Christianity Today recently published Should Church Increase 2011 budgets? This article captures a variety of thoughts from a wide cross-section of leaders. Some people believe in the scarcity of the dollar and some believe in the infinite surplus of money. Every church (and church leader) is different. There are some who have predetermined to decrease their operating budgets for 2011 and some that will absolutely, positively increase their budgets in 2011.
Here are three reasons why you SHOULD NOT increase your budget in 2011:
1. You (as pastor) haven’t fully embraced the role of chief fund-raiser. People give to people, particularly people they know, like, and trust. The pastor is the most visible staff member and the one to whom most members and attenders will make an immediate connection. The pastor is also the person who must ensure the financial integrity of the organization. If you’re not ready to deal with money openly and honestly, you won’t cultivate all that God has already provided in the people who sit in your pews.

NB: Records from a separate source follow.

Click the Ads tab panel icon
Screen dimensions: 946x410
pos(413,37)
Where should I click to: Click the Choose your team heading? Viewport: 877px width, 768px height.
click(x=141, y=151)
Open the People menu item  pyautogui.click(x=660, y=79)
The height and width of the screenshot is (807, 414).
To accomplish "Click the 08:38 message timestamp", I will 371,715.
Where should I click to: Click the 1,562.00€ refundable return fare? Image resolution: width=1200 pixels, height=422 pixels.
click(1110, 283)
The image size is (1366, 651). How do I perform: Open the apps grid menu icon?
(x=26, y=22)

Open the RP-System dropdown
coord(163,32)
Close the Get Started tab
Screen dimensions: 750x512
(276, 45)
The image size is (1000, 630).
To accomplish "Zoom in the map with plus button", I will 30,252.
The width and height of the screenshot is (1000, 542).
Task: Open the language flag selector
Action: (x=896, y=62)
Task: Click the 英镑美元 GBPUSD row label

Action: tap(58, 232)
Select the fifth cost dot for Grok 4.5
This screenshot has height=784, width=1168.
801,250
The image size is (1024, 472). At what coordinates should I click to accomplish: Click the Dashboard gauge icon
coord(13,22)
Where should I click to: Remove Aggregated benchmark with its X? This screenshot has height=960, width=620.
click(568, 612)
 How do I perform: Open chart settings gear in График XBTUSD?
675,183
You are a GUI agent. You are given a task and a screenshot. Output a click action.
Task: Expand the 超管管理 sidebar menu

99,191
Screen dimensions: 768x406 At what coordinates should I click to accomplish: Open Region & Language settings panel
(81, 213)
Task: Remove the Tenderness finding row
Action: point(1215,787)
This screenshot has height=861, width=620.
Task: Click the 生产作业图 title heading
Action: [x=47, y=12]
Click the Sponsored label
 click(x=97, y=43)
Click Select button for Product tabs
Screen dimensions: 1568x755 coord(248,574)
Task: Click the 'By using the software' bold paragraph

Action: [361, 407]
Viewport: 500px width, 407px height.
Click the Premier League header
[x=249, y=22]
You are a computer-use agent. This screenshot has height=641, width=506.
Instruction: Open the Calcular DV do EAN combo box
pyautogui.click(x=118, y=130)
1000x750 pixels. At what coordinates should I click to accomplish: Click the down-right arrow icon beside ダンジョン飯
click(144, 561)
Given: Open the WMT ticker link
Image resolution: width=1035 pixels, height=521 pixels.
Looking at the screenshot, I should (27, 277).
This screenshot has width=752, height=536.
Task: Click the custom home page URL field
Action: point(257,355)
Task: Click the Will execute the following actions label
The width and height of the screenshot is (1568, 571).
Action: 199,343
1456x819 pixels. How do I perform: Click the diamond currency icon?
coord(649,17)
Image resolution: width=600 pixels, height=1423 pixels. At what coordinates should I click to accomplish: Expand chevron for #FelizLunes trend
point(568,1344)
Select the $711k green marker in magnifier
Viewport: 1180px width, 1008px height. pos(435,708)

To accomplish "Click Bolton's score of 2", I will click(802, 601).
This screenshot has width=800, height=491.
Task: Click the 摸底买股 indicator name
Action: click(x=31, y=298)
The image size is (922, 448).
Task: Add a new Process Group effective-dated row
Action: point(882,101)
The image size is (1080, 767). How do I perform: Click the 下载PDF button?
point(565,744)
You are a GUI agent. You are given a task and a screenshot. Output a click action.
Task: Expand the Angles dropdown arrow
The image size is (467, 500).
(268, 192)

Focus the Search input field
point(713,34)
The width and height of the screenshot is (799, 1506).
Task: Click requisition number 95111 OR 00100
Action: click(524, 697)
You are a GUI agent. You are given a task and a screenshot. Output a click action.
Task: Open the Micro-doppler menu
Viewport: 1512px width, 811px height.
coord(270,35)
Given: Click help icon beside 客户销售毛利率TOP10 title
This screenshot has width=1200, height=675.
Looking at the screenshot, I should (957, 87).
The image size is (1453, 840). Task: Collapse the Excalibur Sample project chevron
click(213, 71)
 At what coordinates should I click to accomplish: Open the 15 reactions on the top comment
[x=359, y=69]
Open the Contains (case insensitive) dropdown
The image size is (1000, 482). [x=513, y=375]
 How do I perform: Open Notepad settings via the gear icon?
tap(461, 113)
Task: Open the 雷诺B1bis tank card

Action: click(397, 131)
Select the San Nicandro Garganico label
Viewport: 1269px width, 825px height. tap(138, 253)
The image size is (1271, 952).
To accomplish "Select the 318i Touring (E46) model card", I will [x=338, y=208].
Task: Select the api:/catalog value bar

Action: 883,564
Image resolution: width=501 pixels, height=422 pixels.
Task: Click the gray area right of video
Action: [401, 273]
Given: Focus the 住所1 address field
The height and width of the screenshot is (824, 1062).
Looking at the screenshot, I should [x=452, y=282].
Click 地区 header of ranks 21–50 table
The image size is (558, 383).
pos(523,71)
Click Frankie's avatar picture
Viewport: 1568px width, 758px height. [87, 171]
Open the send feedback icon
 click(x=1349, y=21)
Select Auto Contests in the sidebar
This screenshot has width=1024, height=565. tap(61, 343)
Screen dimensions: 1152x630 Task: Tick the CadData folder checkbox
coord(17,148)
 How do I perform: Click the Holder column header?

2. You don’t want to preach/teach about money. Break the silence! Offer people an alternative perspective on money, one that is based on scripture instead of culture. The more the church remains silent on the subject of money, the more dollars that will continue to fly out of the offering plate only to help fund other organizations with money that God intended to support the work of the church.
3. You don’t want to engage with people about their giving potential. If you’re not confident enough to look someone else in the eye and ask them to financially support the work of your church, then you don’t believe completely in what you are doing. Talking to people about money is no different than talking with them about prayer, Bible reading, or church membership. All are part of the spiritual formation process. If you don’t challenge others to be generous, someone else (from another organization) will. In fact, it’s happening right now.
What are your church budget plans for 2011?